See Federal Register Notice: Religious Exemptions and Accommodations for Coverage of Certain Preventive Services under the Affordable Care Act (PDF - 475 KB).

***General Notice

On July 29, 2019, the District Court for the Northern District of Texas issued an injunction preventing the enforcement of "the Contraceptive Mandate, codified at 42 U.S.C. § 300gg–13(a)(4), 45 C.F.R. § 147.130(a)(1)(iv), 29 C.F.R. § 2590.715–2713(a)(1)(iv), and 26 C.F.R. § 54.9815–2713(a)(1)(iv), against any group health plan, and any health insurance coverage provided in connection with a group health plan, that is sponsored by an Employer Class member[,]" to the extent that such coverage conflicts with the Employer Class member’s sincerely held religious objections to such coverage, in connection with DeOtte v.
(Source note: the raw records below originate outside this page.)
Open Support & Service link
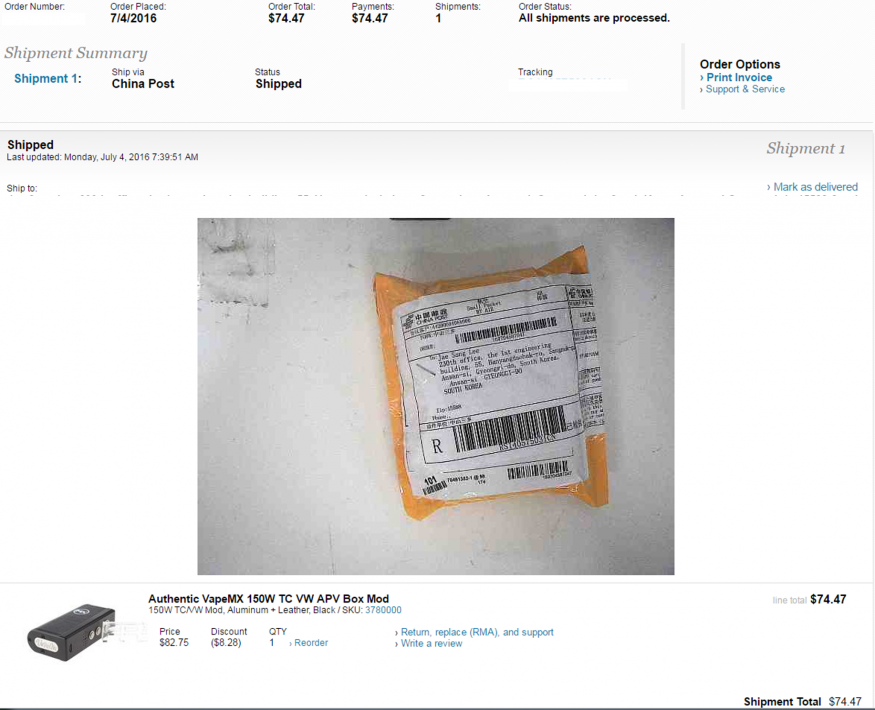Screen dimensions: 875x710 [745, 89]
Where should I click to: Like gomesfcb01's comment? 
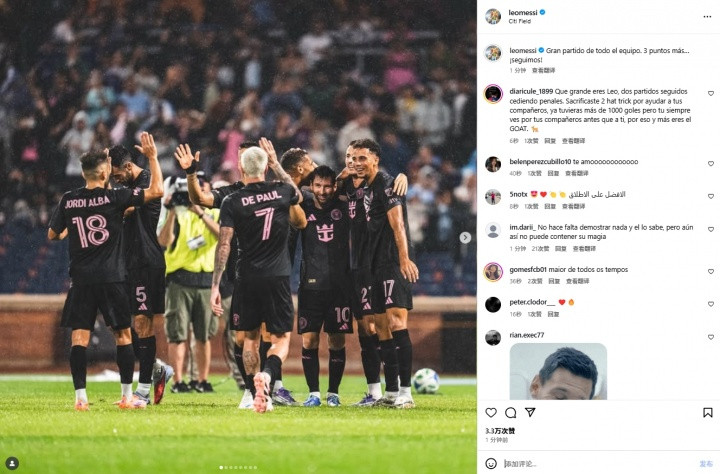tap(711, 271)
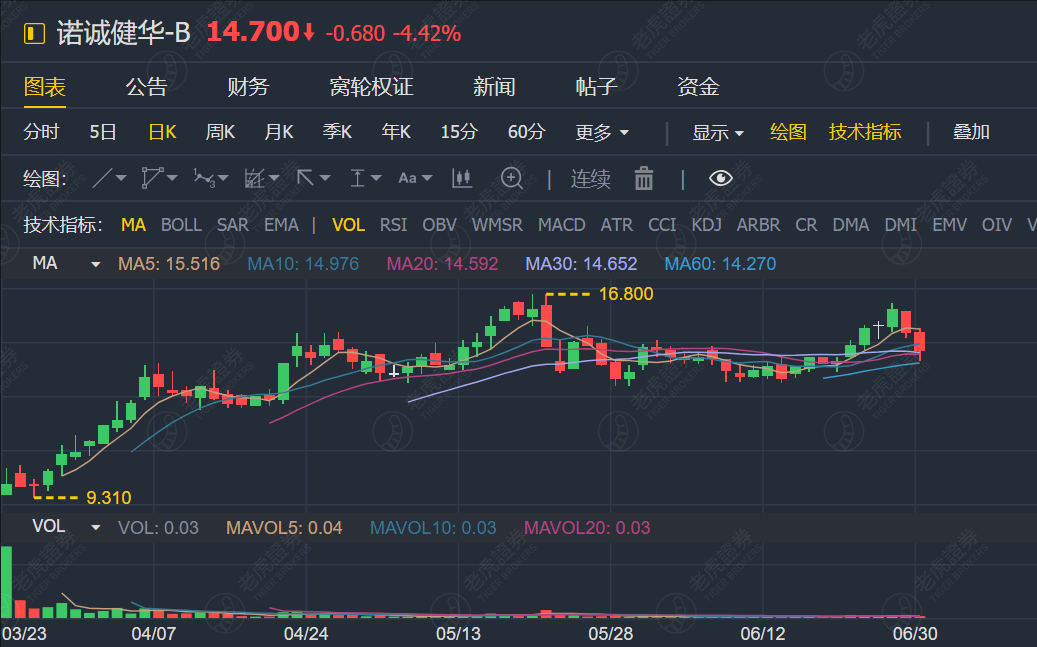
Task: Enable the MACD indicator
Action: tap(561, 225)
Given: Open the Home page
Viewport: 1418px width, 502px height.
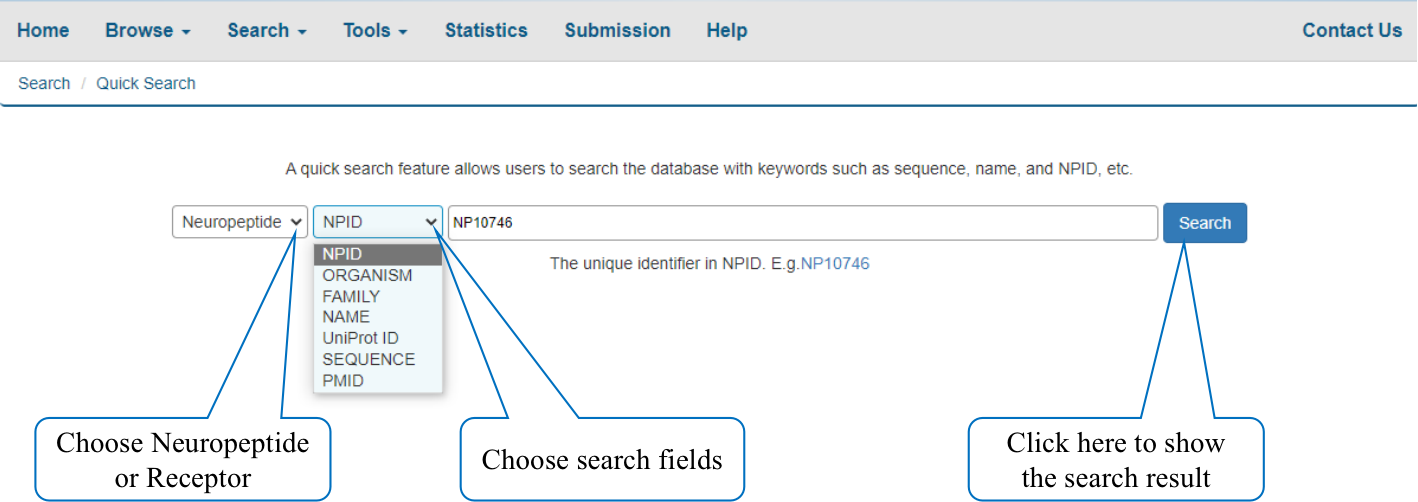Looking at the screenshot, I should pyautogui.click(x=43, y=30).
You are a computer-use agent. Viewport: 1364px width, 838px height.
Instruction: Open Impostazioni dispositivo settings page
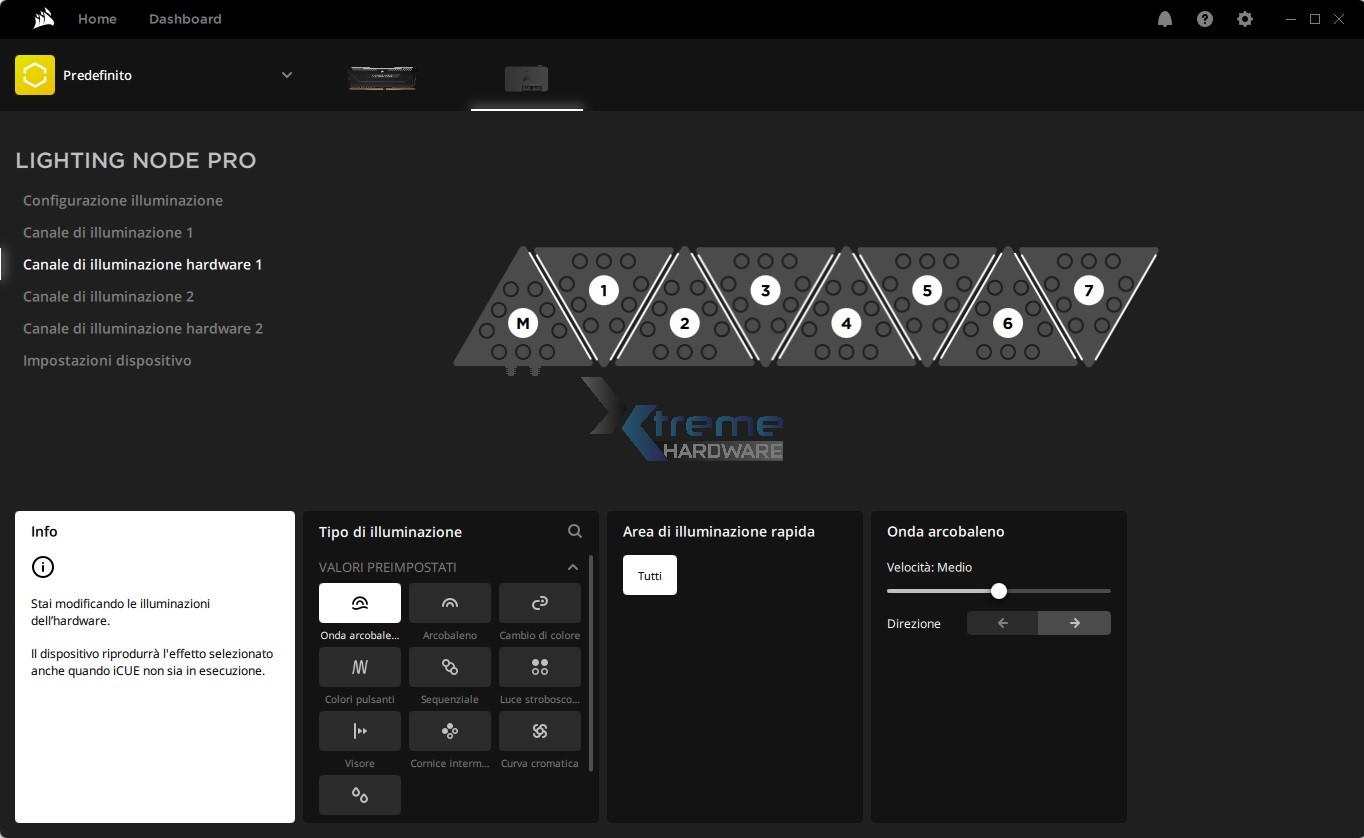(107, 360)
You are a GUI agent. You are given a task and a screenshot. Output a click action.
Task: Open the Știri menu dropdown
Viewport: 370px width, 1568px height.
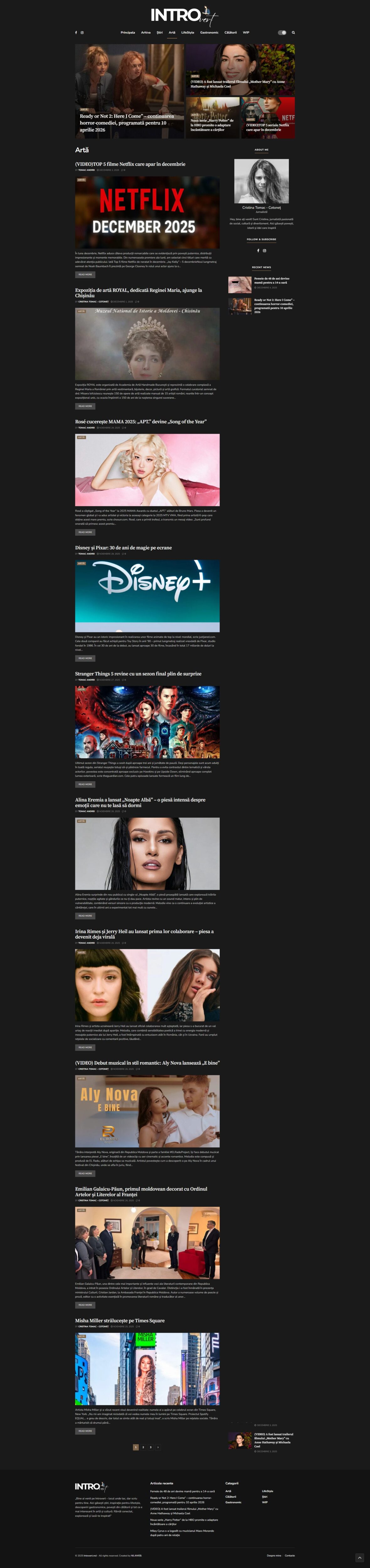pos(159,33)
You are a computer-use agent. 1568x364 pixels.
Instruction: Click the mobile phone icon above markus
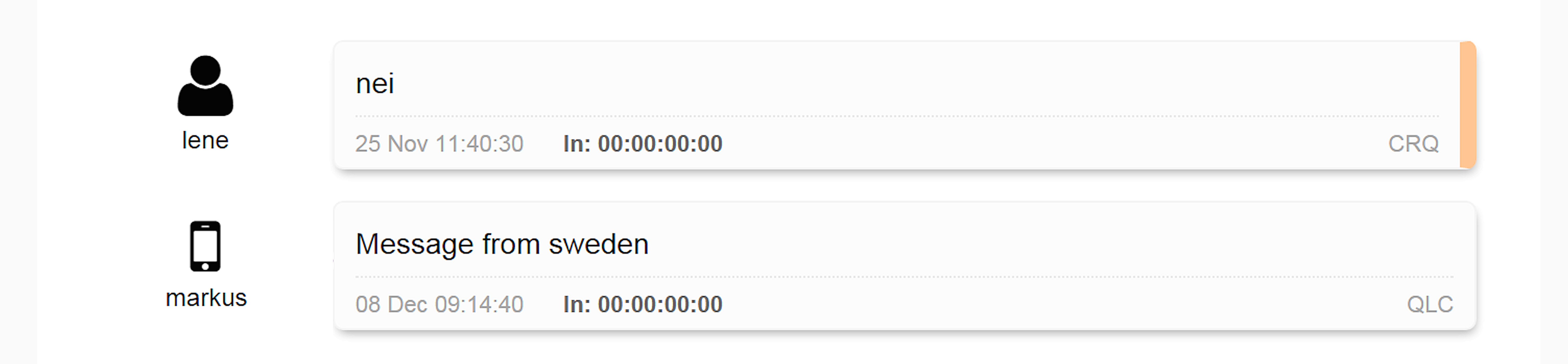[x=205, y=246]
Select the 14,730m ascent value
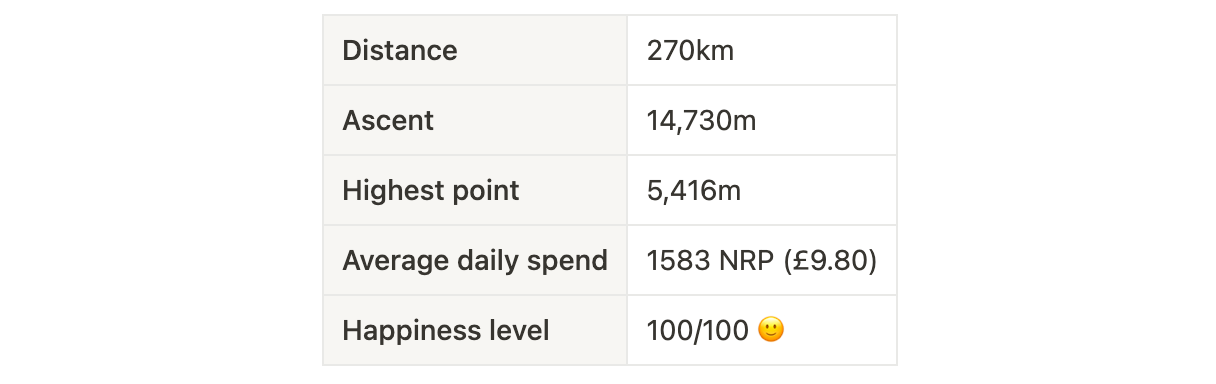The width and height of the screenshot is (1216, 384). pyautogui.click(x=702, y=120)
Azar, No. 4:18-CV-00825-O, 2019 WL 3786545 (N.D. Tex. July 29, 2019). The injunction also prevents the enforcement of “the Contraceptive Mandate” to the extent it requires an “Individual Class member[] to provide coverage or payments for contraceptive services” to which the individual objects based on sincerely held religious beliefs, if a health insurance issuer and, if applicable, a sponsor of a group health plan, is willing to offer the Individual Class member a separate policy or plan that omits such contraceptive coverage. On December 17, 2021, the Fifth Circuit vacated the injunction in DeOtte v. Nevada, No. 19-10754 (5th Cir. Dec. 17, 2021). However, as of the date of this publication, the Fifth Circuit has yet to issue a mandate in connection with its order, and the injunction remains in place.